If he objects to wearing them, first try them indoors for short spells; praise him and treat him, and gradually increase the length of time he wears them.

🐾Dress him up: A short-haired breed can chill easily, whether he’s a Chihuahua or a Doberman.

If it’s cold outside and he has a thin coat or short hair, he needs a dog jacket or coat; look for full coverage and a turtleneck or collar.

But remember, a dog coat or jacket will not protect his extremities: don’t overstay the cold, take care of business and get inside where it’s warm.

🐾Don't expose him to cold for too long: Prolonged exposure to the bitter cold is dangerous for dogs, who are susceptible to frostbite and hypothermia just like we are.

Although running and playing in the deep snow is big fun, it’s also hard work, and can lead to exhaustion or heart failure in small breeds and overweight dogs.

Know your dog’s limits and don’t let him overdo it.

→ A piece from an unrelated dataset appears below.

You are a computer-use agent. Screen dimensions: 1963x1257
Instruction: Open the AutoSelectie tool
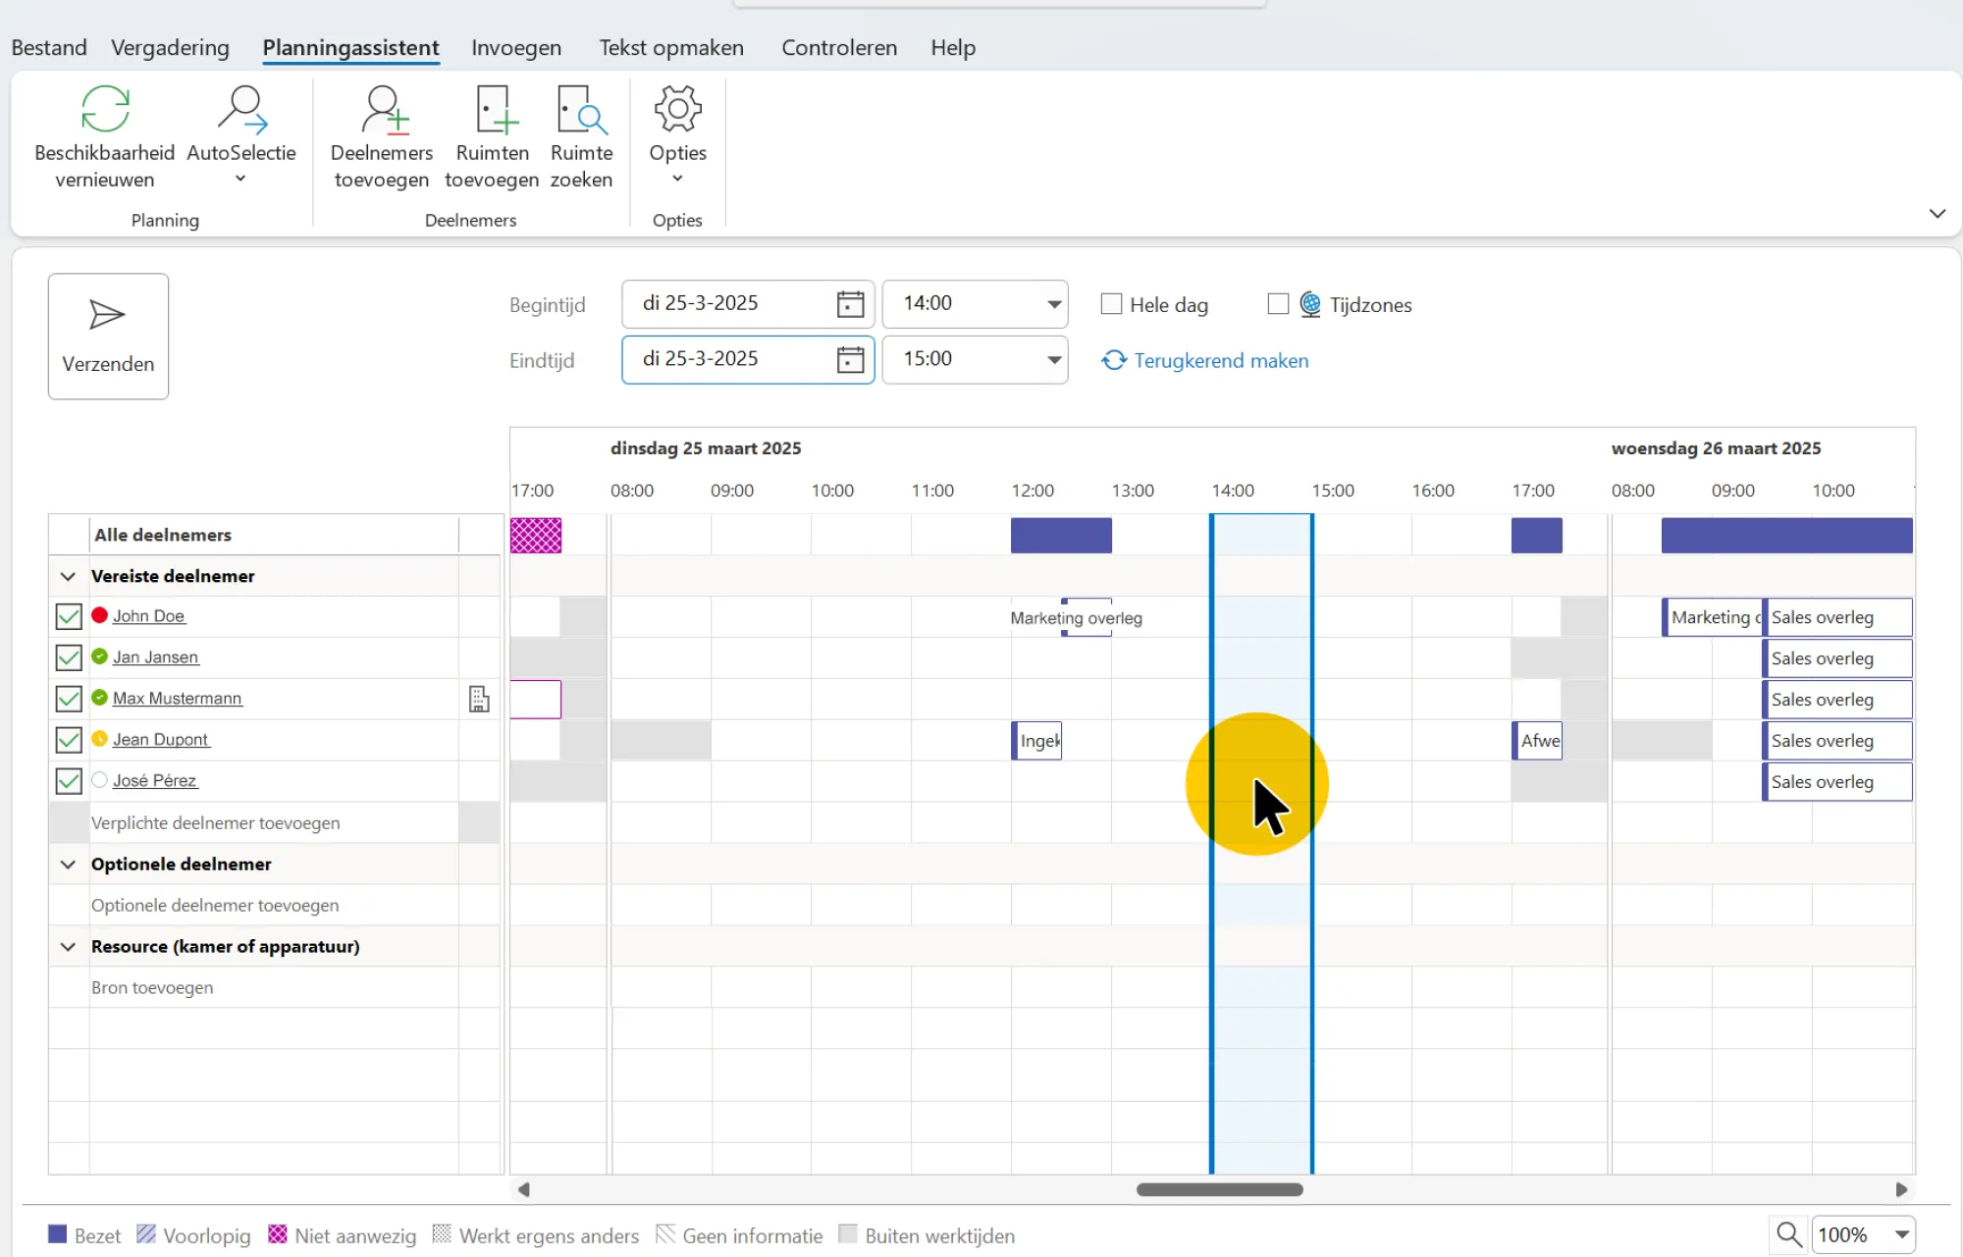click(x=241, y=110)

🐾Tidy up the yard: When you allow snow to pile up against fences, it also creates an easy escape route for an opportunist. And be advised that snow buildup on your roof is dangerous when it melts enough to slide off; keep your dog away from the overhang if you can’t clean your roof.

Bottom line:

Enjoy the winter wonderland in short bursts. ❄️❄️❄️

Stay outside with your dog in the snowy cold, and when your own body says it’s time to come inside, your dog is probably ready, too.

As long as you stay alert, keeping your dog protected in the snow and ice should be no sweat.